Swedish noblewoman and saint (c.1332–1381)

Catherine of Sweden, Katarina av Vadstena, Catherine of Vadstena or Katarina Ulfsdotter (c. 1332 – 24 March 1381) was a Swedish noblewoman. She is venerated as a saint in the Evangelical Lutheran Churches and in the Roman Catholic Church. Her father was Ulf Gudmarsson, Lord of Ulvåsa, and her mother was Saint Bridget of Sweden (known as Birgitta Birgersdotter of Finsta in her lifetime).

==Life==
At the age of twelve or thirteen she married Lord Eggert van Kyren, a religious young nobleman of German descent, whom she persuaded to take a vow of absolute chastity, and both lived in a state of virginity. Catherine accompanied her mother to Rome in 1349 and soon upon arrival heard news of her husband's death.

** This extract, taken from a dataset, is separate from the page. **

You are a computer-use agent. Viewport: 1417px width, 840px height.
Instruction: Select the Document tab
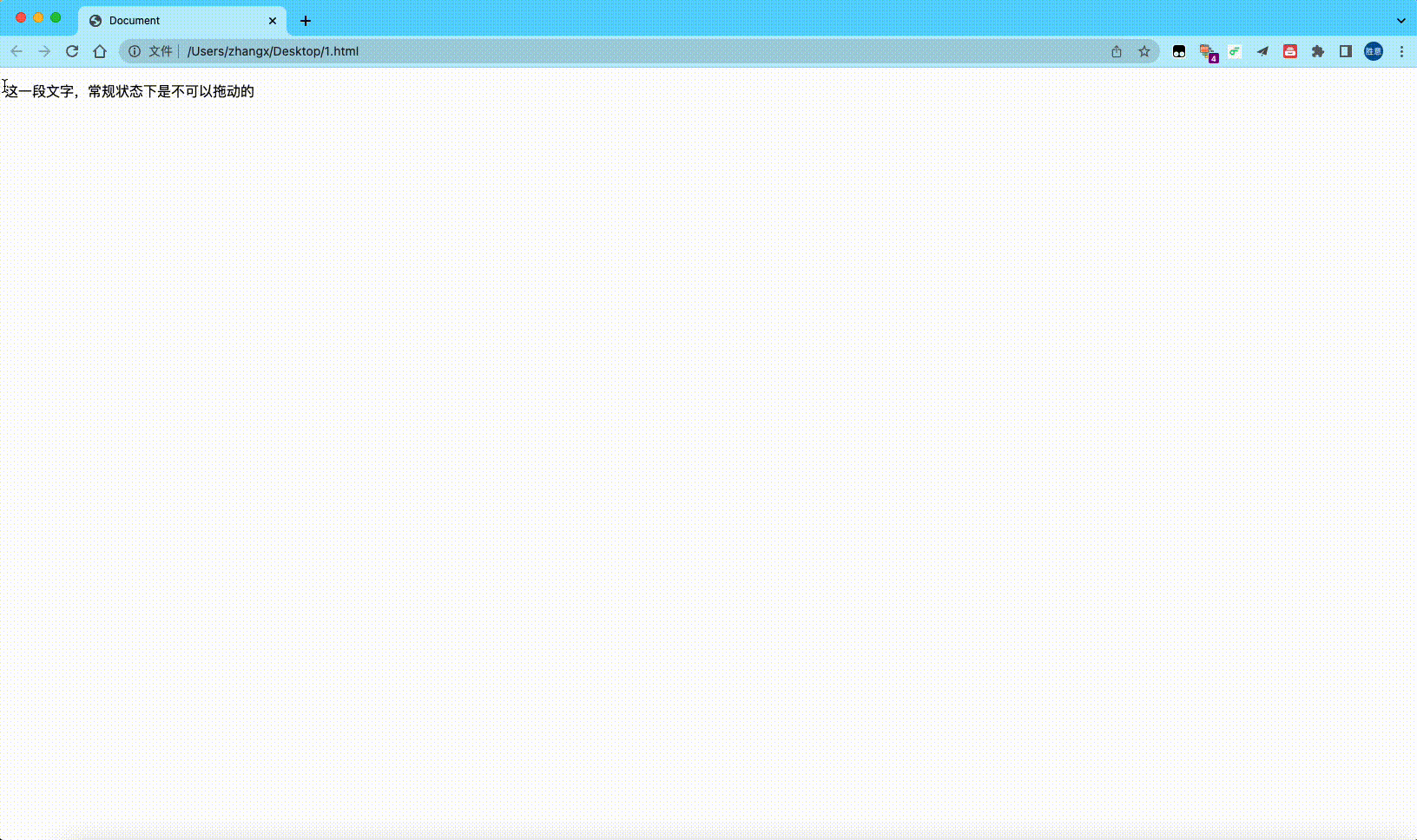coord(174,20)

She stayed on with her mother, accompanied her on several journeys, including one to the Holy Land. At the death of Bridget, Catherine returned to Sweden with her mother's body, which was buried at the monastery of Vadstena. Catherine became head of the Brigittine convent at Vadstena Abbey, founded by her mother. Catherine took on the task of forming the community in the rule her mother had written and directing the Order of the Holy Savior, or Bridgettines. Later, she returned to Rome to work for her mother's canonization. She stayed there five years and formed a close friendship with Catherine of Siena. She was spurred by a vision to visit the Holy Land in 1372, and she died soon after her return to Rome.

==Sainthood==
In 1484, Pope Innocent VIII gave permission for Catherine's veneration as a saint and her feast was assigned to 22 March in the Roman Martyrology. Catherine is generally represented with a hind (female red deer) at her side, which is said to have come to her aid "when unchaste youths sought to ensnare her".

In 1488, Pope Innocent VIII gave permission for the translation of her relics in Vadstena. The formal beatification and canonization process, which also documented the required miracles, was never completed because of the Protestant Reformation.

In the Church of Sweden, the feast of St. Catherine (Katarinamäss) is celebrated on 2 August.